- **WORK TASK**:
Note the line containing "Image resolution: width=800"; from it through the last line below, give only those lines again, exactly, both ends included, skipping pictures.

- **Dataset records**:
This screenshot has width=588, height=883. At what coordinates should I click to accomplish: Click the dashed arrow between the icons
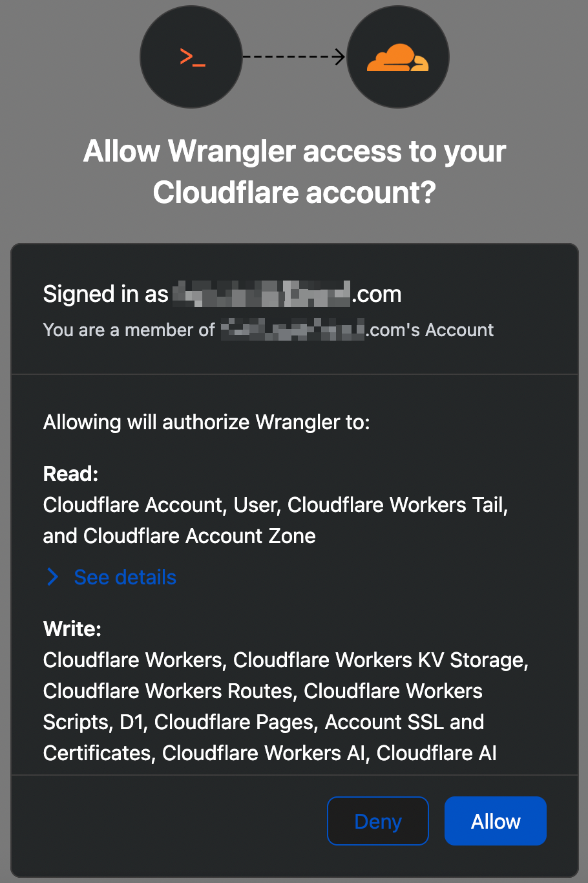point(294,58)
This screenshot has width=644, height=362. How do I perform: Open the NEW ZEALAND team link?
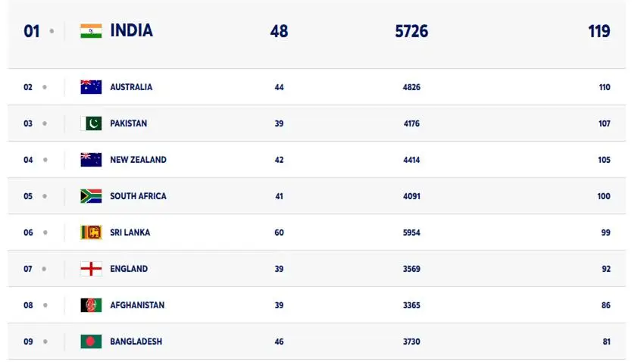[138, 160]
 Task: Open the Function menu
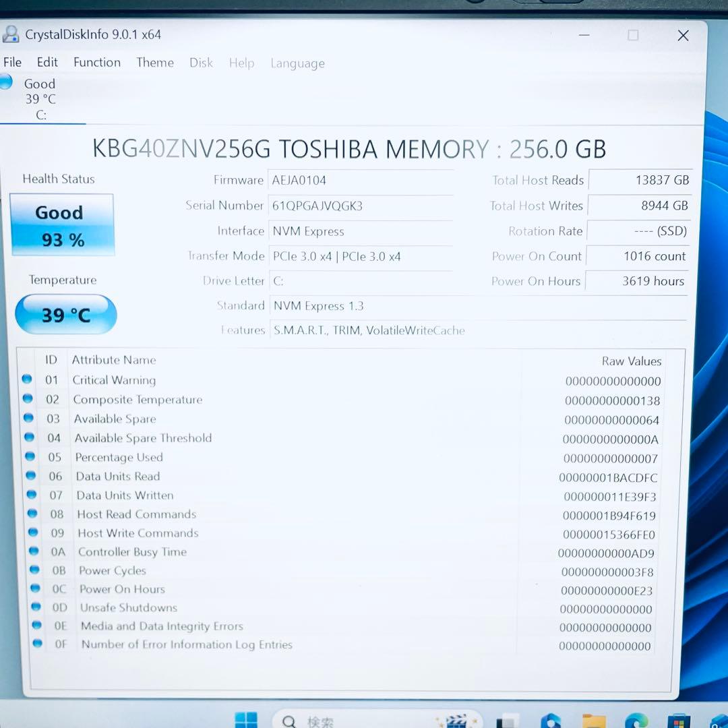click(97, 62)
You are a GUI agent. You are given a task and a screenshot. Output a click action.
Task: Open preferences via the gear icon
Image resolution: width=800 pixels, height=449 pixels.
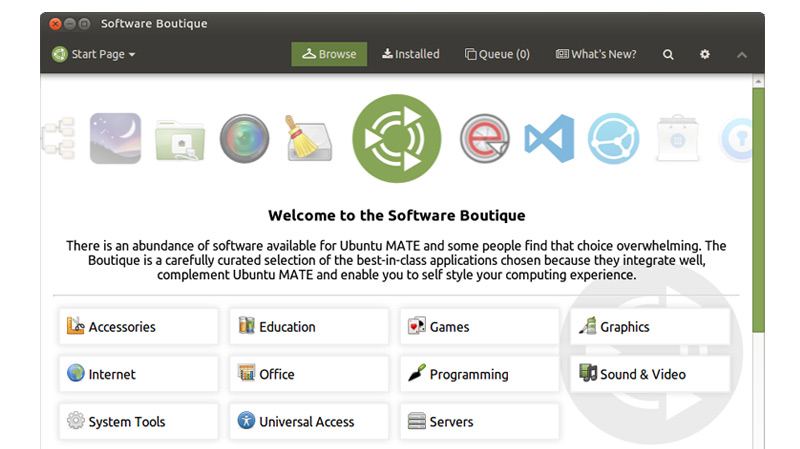click(x=705, y=54)
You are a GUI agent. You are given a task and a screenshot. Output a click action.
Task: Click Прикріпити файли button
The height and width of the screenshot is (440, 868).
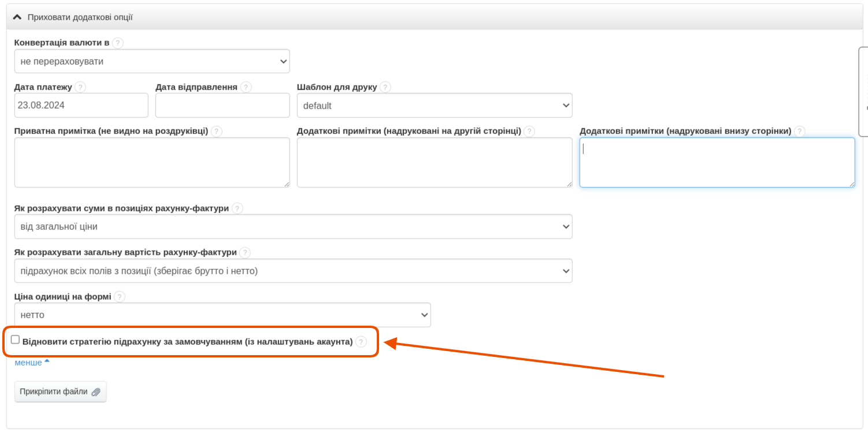click(60, 391)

- **RESULT OF THE EXERCISE**:
Image resolution: width=800 pixels, height=449 pixels.
click(x=705, y=54)
You are a GUI agent. You are given a task and a screenshot. Output a click action.
Task: Click Прикріпити файли button
The height and width of the screenshot is (440, 868).
click(60, 391)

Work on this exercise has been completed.